## QUESTÃO 1
Responda, com base no texto sobre Cláudia Merkle:
(a) Em que área ela atuou por mais de 20 anos?
(b) Em que ela fez pós-graduação?
(c) Em que bairro ela abriu a casa de chá?
## QUESTÃO 2
Duplique, sem alterar nada, o trecho do texto sobre Cláudia Merkle que começa em "Depois de mais" e termina em "a confeitaria artesanal.".
## QUESTÃO 3
Retome o texto sobre Cláudia Merkle e continue-o a partir do ponto em que ele para.

## TEXTO DO DOCUMENTO
┌──
Depois de mais de 20 anos atuando em comércio exterior, Cláudia Merkle ousou mudar de vida
Ela hoje ganha a vida de uma forma muito doce:
tornou-se uma verdadeira artesã do açúcar, confeccionando delícias
Crédito: Rogério Souza Jr./ND
Quem nunca olhou pela janela do escritório e, em meio às tensões da vida corporativa, sonhou em abrir seu próprio negócio, ganhar a vida com algo que lhe dê muito prazer, ser senhor de seu próprio tempo? Formada em direito e em comércio exterior, com pós-graduação em logística empresarial, a joinvilense Cláudia Merkle há quase quatro anos deixou para trás a segurança ilusória da carteira assinada e está dando forma a esse desejo. Acreditou em um talento que vem de família, investiu em cursos de aperfeiçoamento e entrou de vez na cozinha, para se dedicar a uma nova atividade: a confeitaria artesanal.
Os doces fazem parte de sua trajetória há muito tempo. No início dos anos 90, com 23 anos e recém-formada em administração, já trabalhava na área de comércio exterior, mas decidiu abrir uma casa de chá no bairro Bom Retiro. Com a cara e a coragem, mas com poucos recursos, comprou cinco quilos de farinha de trigo, três quilos de açúcar, se uniu à mãe e ao noivo, contratou uma confeiteira e abriu o estabelecimento. Trabalhava durante o dia em sua área e à noite e aos fins de semana na casa de chá, de segunda a segunda, sem dia para descansar.
└──
## DADOS EXTRAÍDOS
┌──
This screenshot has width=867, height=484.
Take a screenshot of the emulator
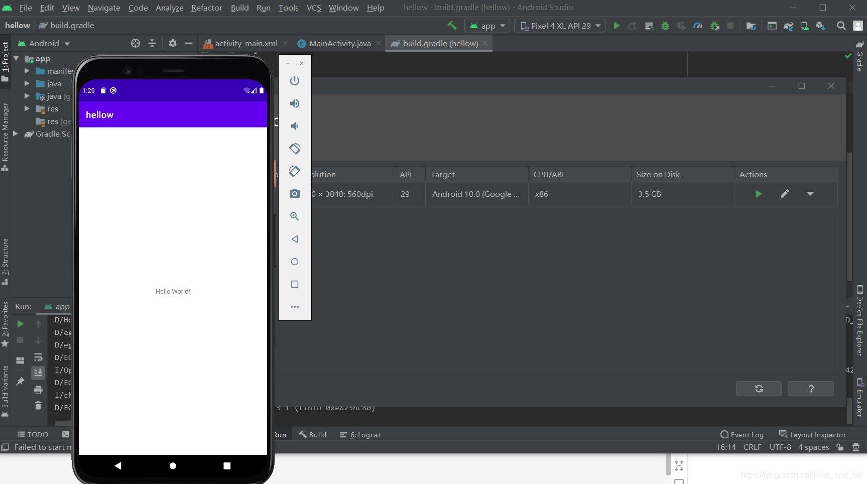pos(295,194)
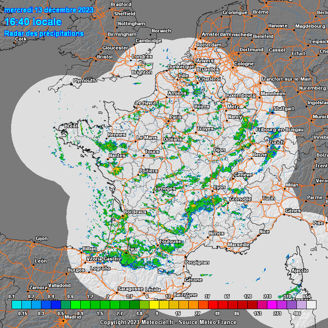Click the dark blue legend swatch above 0.5
The image size is (328, 328).
[56, 305]
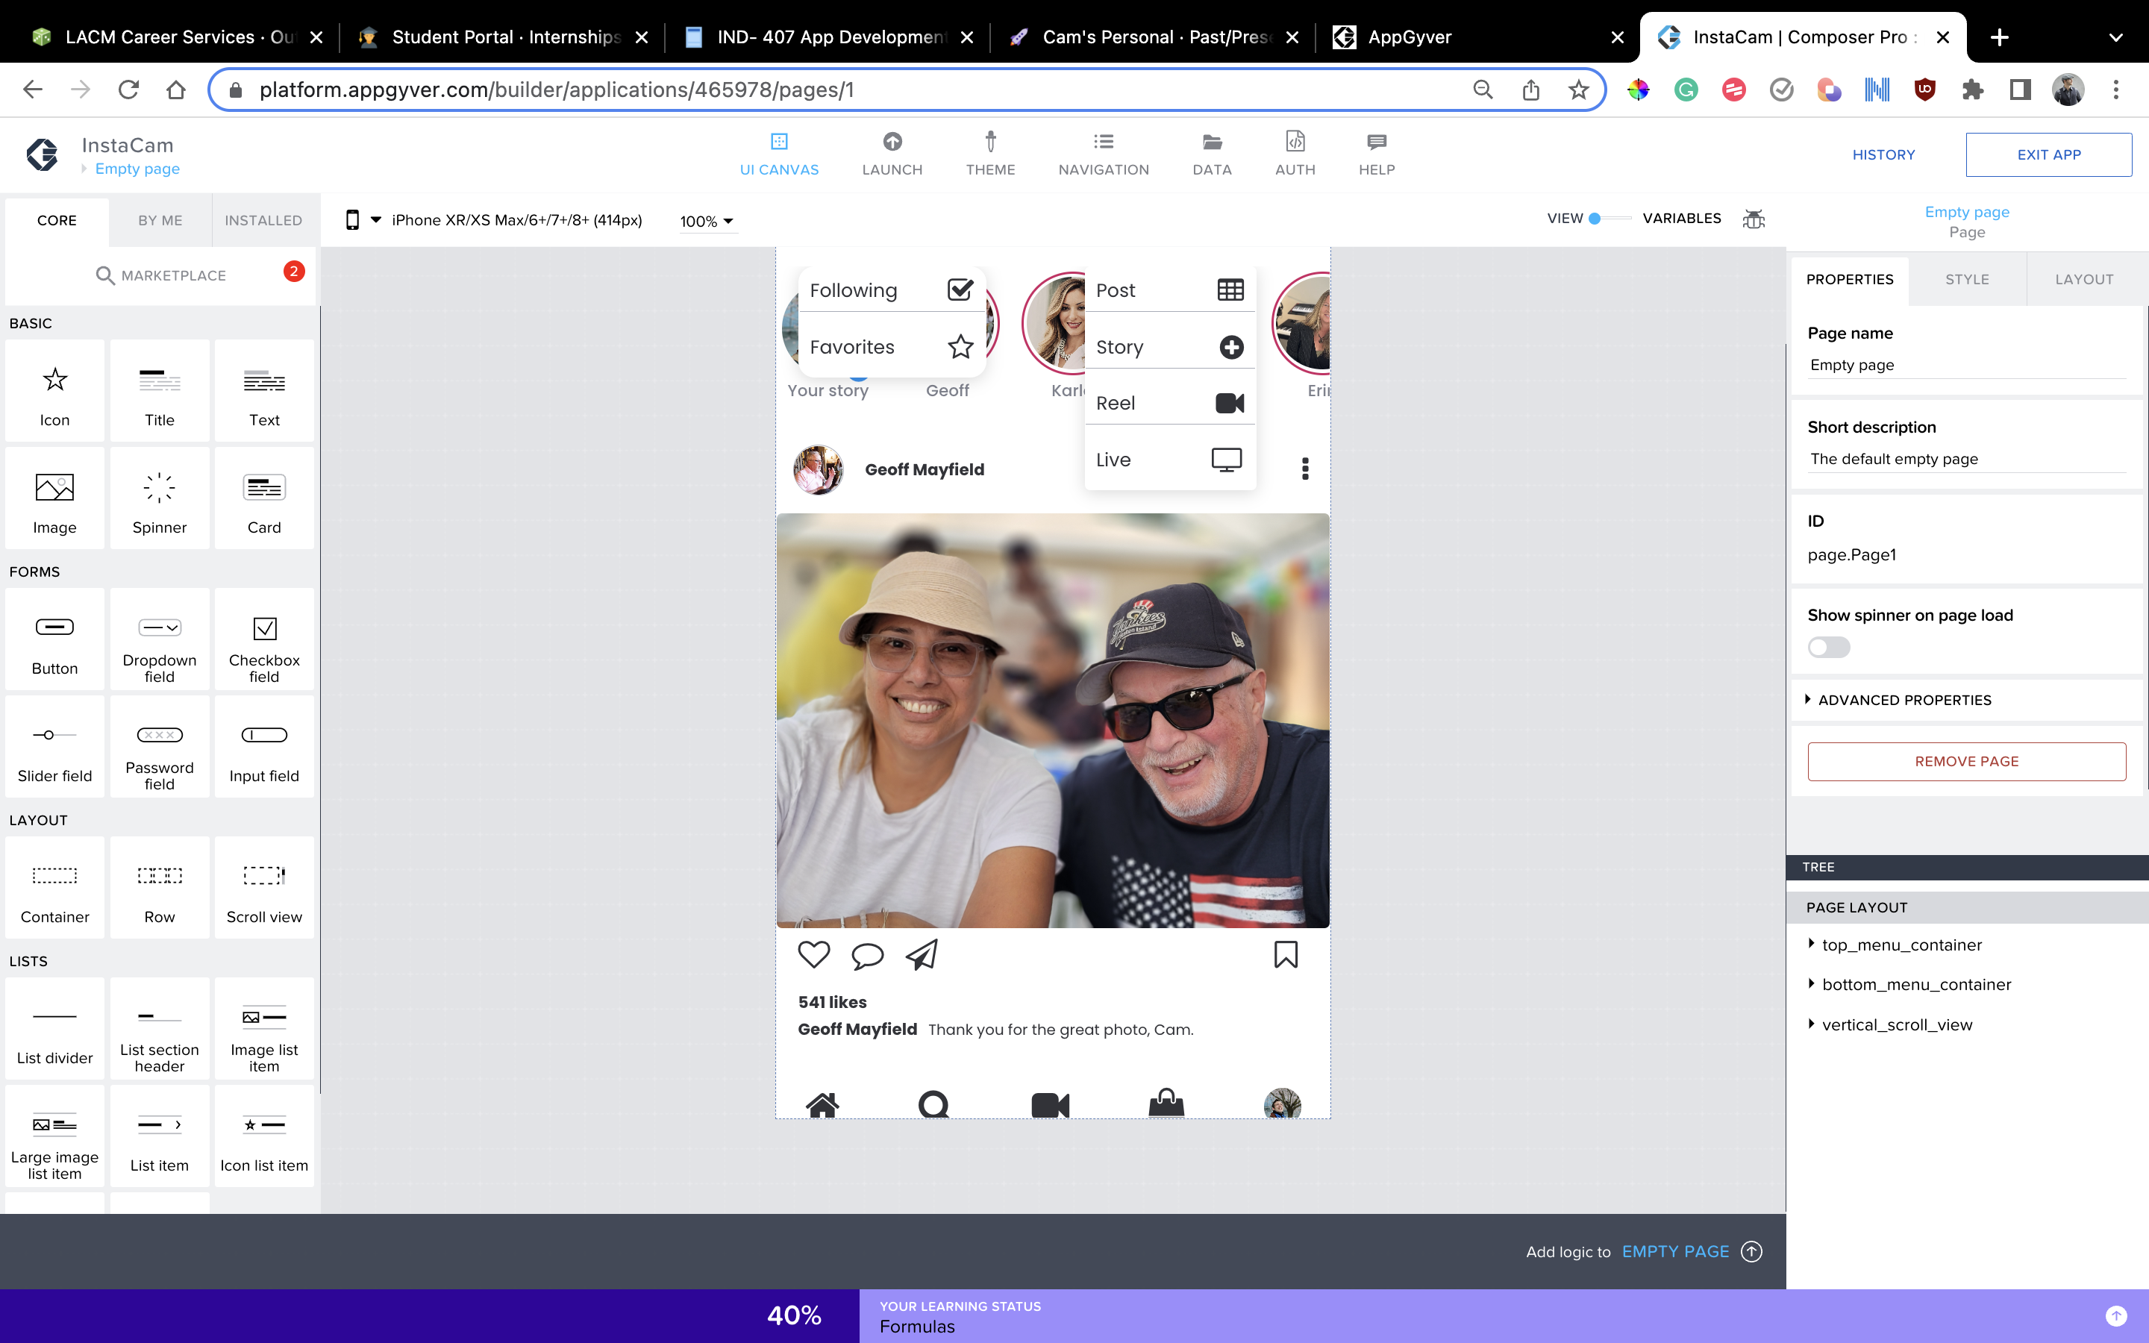Toggle Show spinner on page load

tap(1828, 648)
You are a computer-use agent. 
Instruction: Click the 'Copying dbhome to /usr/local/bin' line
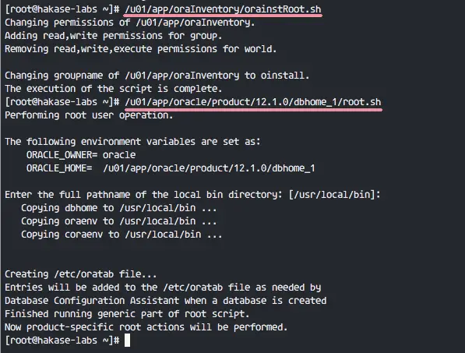[119, 208]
└──
## RESPOSTA 1
(a) Em comércio exterior.
(b) Em logística empresarial.
(c) No bairro Bom Retiro.

## RESPOSTA 2
Depois de mais de 20 anos atuando em comércio exterior, Cláudia Merkle ousou mudar de vida
Ela hoje ganha a vida de uma forma muito doce:
tornou-se uma verdadeira artesã do açúcar, confeccionando delícias
Crédito: Rogério Souza Jr./ND
Quem nunca olhou pela janela do escritório e, em meio às tensões da vida corporativa, sonhou em abrir seu próprio negócio, ganhar a vida com algo que lhe dê muito prazer, ser senhor de seu próprio tempo? Formada em direito e em comércio exterior, com pós-graduação em logística empresarial, a joinvilense Cláudia Merkle há quase quatro anos deixou para trás a segurança ilusória da carteira assinada e está dando forma a esse desejo. Acreditou em um talento que vem de família, investiu em cursos de aperfeiçoamento e entrou de vez na cozinha, para se dedicar a uma nova atividade: a confeitaria artesanal.

## RESPOSTA 3
Foram cinco anos de atividades, até que a falta de capital de giro colocou um ponto final no empreendimento. Foi um golpe duro, difícil de absorver. “Encaixotar a louça foi como encaixotar um sonho, um projeto de vida. Naquele dia pensei: 'nunca mais vou trabalhar com isso'”.
Naquela época, os doces ficavam a cargo de mãe, Erika Merkle, e de uma profissional contratada. Um dia, porém, a confeiteira faltou. Apesar de ter crescido cercada pela mãe, as tias e a avó - todas cozinheiras de mão-cheia -, Cláudia não costumava fazer doces. “Minha mãe falava: ‘sai da cozinha que você não tem jeito para isso'. Mas a confeiteira nos deixou na mão e tive que fazer. Foi um exercício de superação”, lembra. O resultado foi surpreendente e ela descobriu um novo talento. “Vi como a Cláudia era prendada e tive que fechar a boca. Ela tinha um dom. Em um instante, fazia coisas muito melhores que eu”, conta Erika, a mãe.
O retorno à confeitaria começou com um revés. Em 2010, depois de anos em uma empresa, Cláudia foi demitida. Era recém-formada em direito, mas já tinha certeza de que não queria atuar na área. Era hora de repensar a vida, a carreira, o futuro. Um dia, pediu que a mãe lhe ensinasse a fazer strudel. Uma prima provou, adorou, e perguntou por que ela não vendia. E ela, que havia jurado nunca mais trabalhar na área, pensou na possibilidade. Nessa época, conheceu o Espaço Solidário, do Consulado da Mulher, e começou a participar. “Foi um teste para saber se era isso mesmo que eu queria.”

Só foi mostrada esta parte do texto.